We present PartGLEE, a part-level foundation model for locating and identifying both objects and parts in images. Through a unified framework, PartGLEE accomplishes detection, segmentation, and grounding of instances at any granularity in the open world scenario. Specifically, we propose a Q-Former to construct the hierarchical relationship between objects and parts, parsing every object into corresponding semantic parts. By incorporating a large amount of object-level data, the hierarchical relationships can be extended, enabling PartGLEE to recognize a rich variety of parts. We conduct comprehensive studies to validate the effectiveness of our method, PartGLEE achieves the state-of-the-art performance across various part-level tasks and obtain competitive results on object-level tasks. Our further analysis indicates that the hierarchical cognitive ability of PartGLEE is able to facilitate a detailed comprehension in images for mLLMs.

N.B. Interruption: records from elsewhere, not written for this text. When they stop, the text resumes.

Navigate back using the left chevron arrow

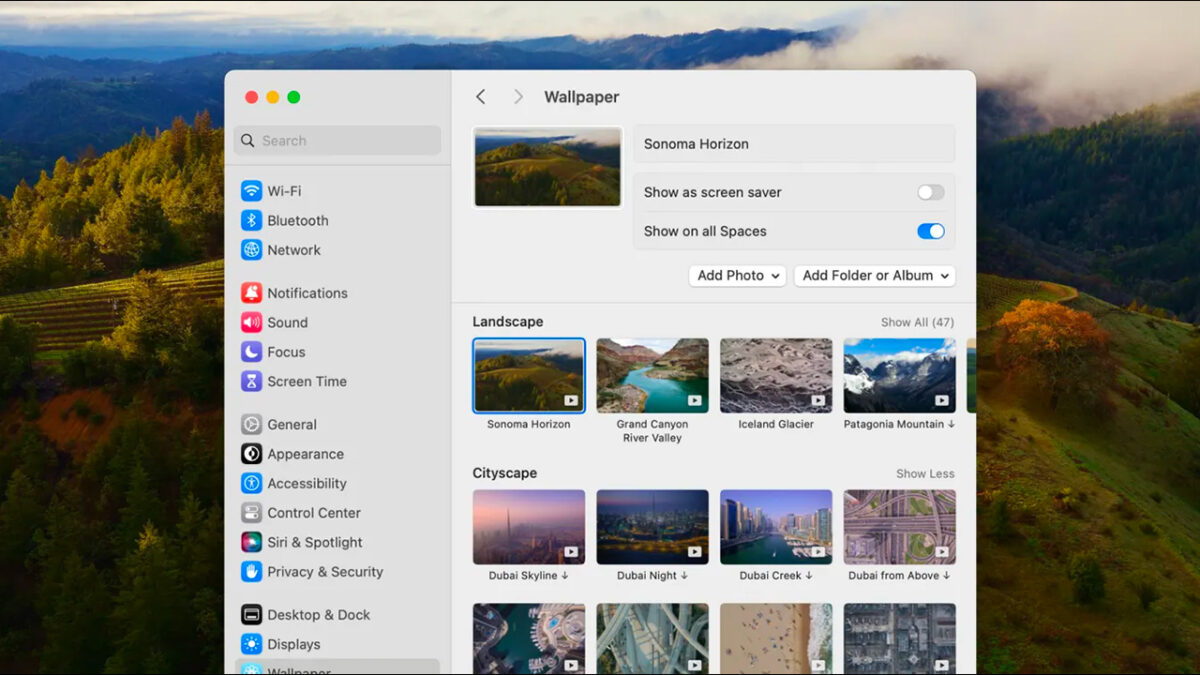tap(481, 96)
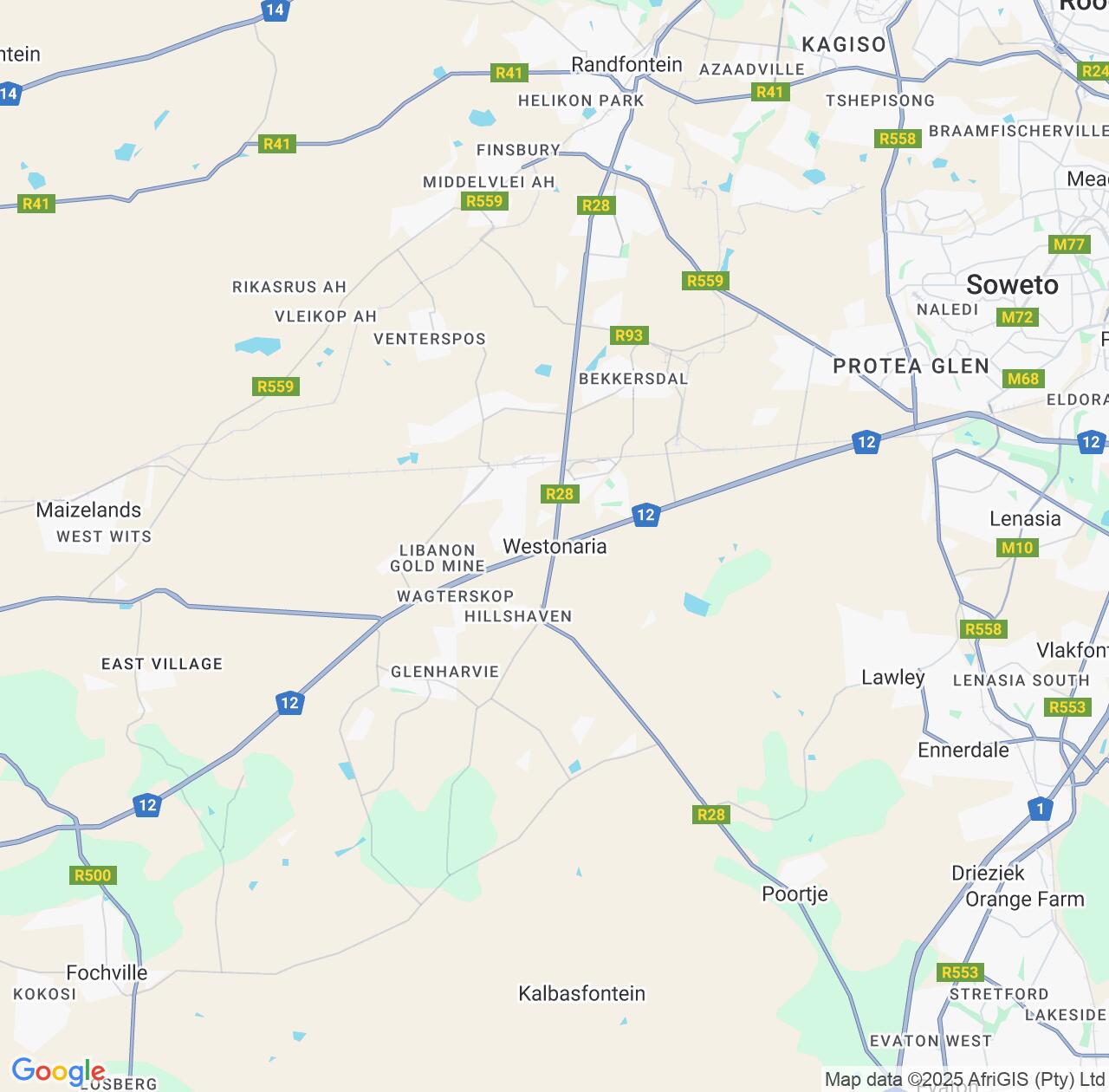Click the Google logo
Screen dimensions: 1109x1092
click(58, 1072)
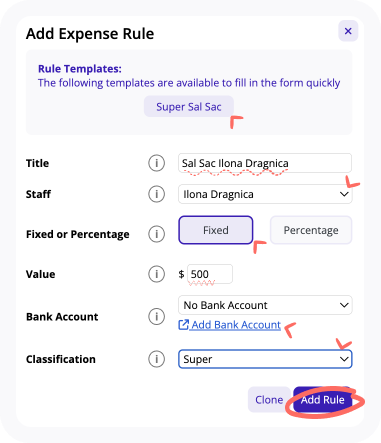Close the Add Expense Rule dialog

pyautogui.click(x=348, y=31)
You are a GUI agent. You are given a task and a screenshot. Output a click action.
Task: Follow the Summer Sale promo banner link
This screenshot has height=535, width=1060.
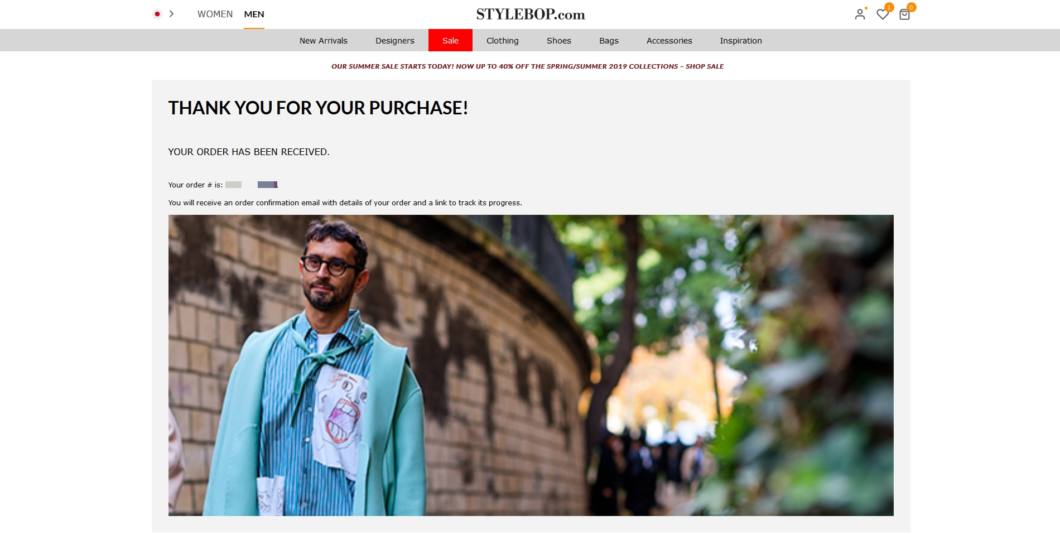[x=527, y=66]
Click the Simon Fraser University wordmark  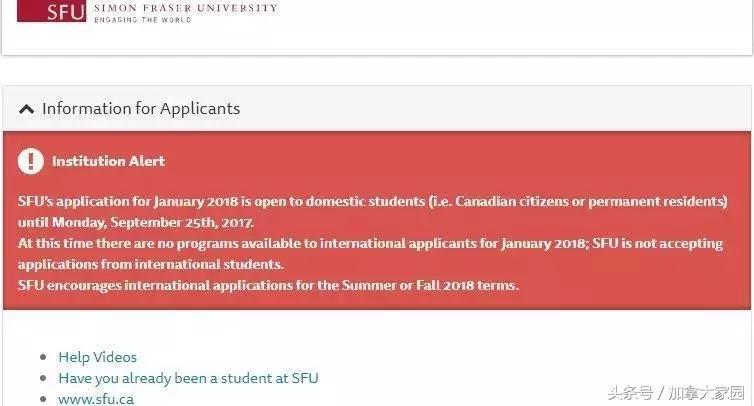coord(185,8)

1. We construct the hierarchical relationship between objects and parts via the Q-Former, facilitating part segmentation to acquire advantages from various object-level datasets.
2. We propose a unified pipeline for hierarchical detection and segmentation, where we first recognize objects and then parsing them into corresponding semantic parts. This algorithm enables us to jointly detect and segment both object-level and part-level instances.

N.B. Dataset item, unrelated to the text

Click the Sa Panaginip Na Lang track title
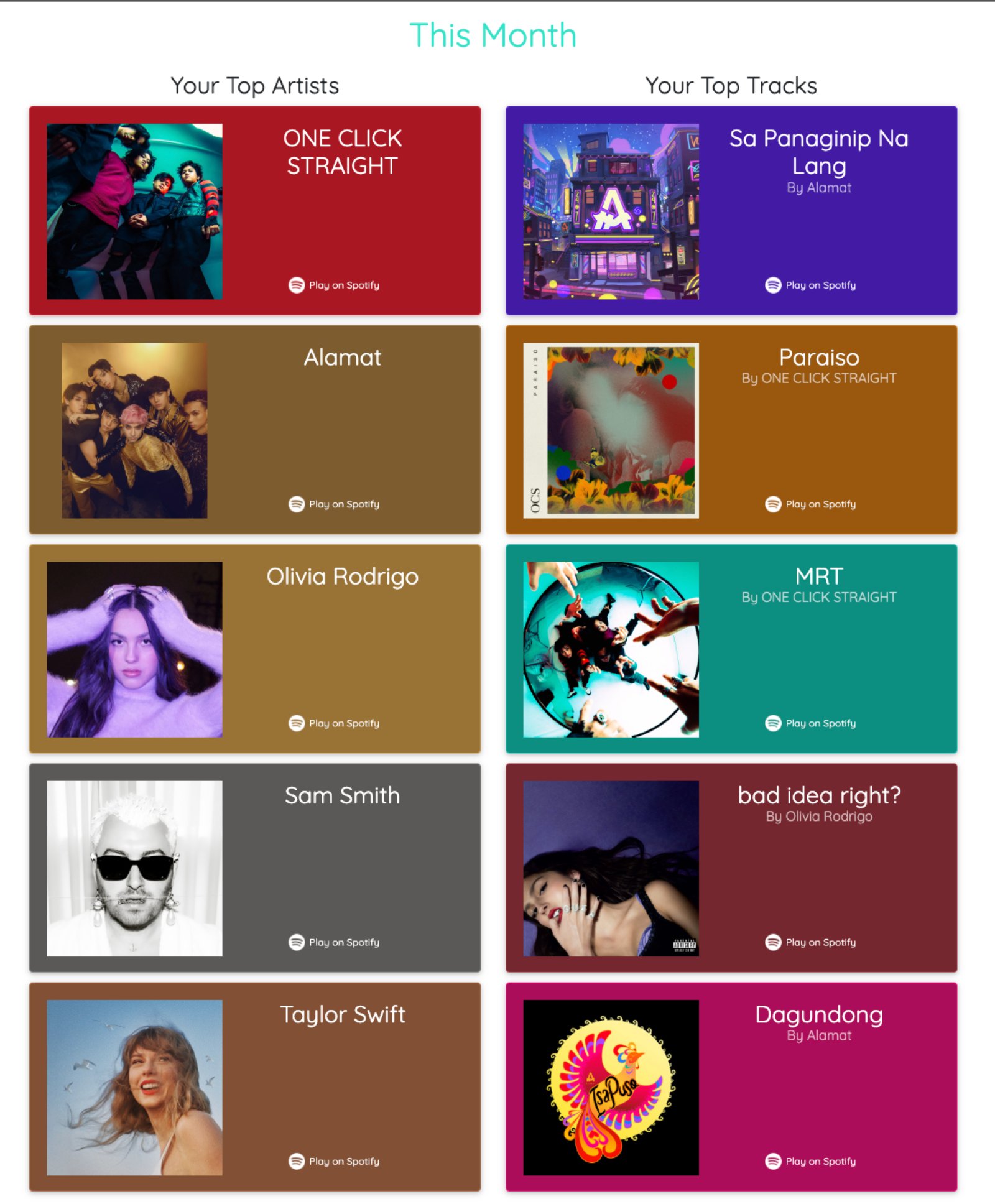This screenshot has height=1204, width=995. click(819, 152)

3. We standardize the annotation granularity across various part-level datasets by incorporating corresponding object-level annotations, complementing the hierarchical correspondences for current part-level datasets, promoting the development of vision foundation models.
PartGLEE is comprised of an image encoder, a Q-Former, two independent decoders and a text encoder, as illustrated in the Figure below. We propose a Q-Former to establish the hierarchical relationship between objects and parts. A set of parsing queries are initialized in the Q-Former to interact with each object query, thus parsing objects into their corresponding parts. Our proposed Q-Former functions as a decomposer, extracting and representing parts from object queries. Hence, by training jointly on extensive object-level datasets and limited hierarchical datasets which contain object-part correspondences, our Q-Former obtains strong generalization ability to parse any novel object into its consitute parts.
Object-level and Part-level tasks. To endow our model with robust generalization capability, we perform joint training on various datasets and evaluate its performance on both object-level and part-level tasks. We compare our model with specialist and generalist models to evaluate its performance on object-level data. Additionally, we contrast it with VLPart to assess its performance on part-level datasets as well as the effectiveness of joint-training process on both types of datasets. PartGLEE significantly outperforms VLPart on both object-level and part-level tasks after joint-training, while achieving comparable performance on object-level tasks compared with previous SOTA.
Performance on Traditional Object-Level Tasks. To illustrate the versatility and effectiveness of our model, we further compare the performance of our model with recent specialist and generalist models on traditional object-level tasks. It turns out that our model achieves state-of-the-art performance on part-level tasks, while maintaining competitive performance on object-level tasks.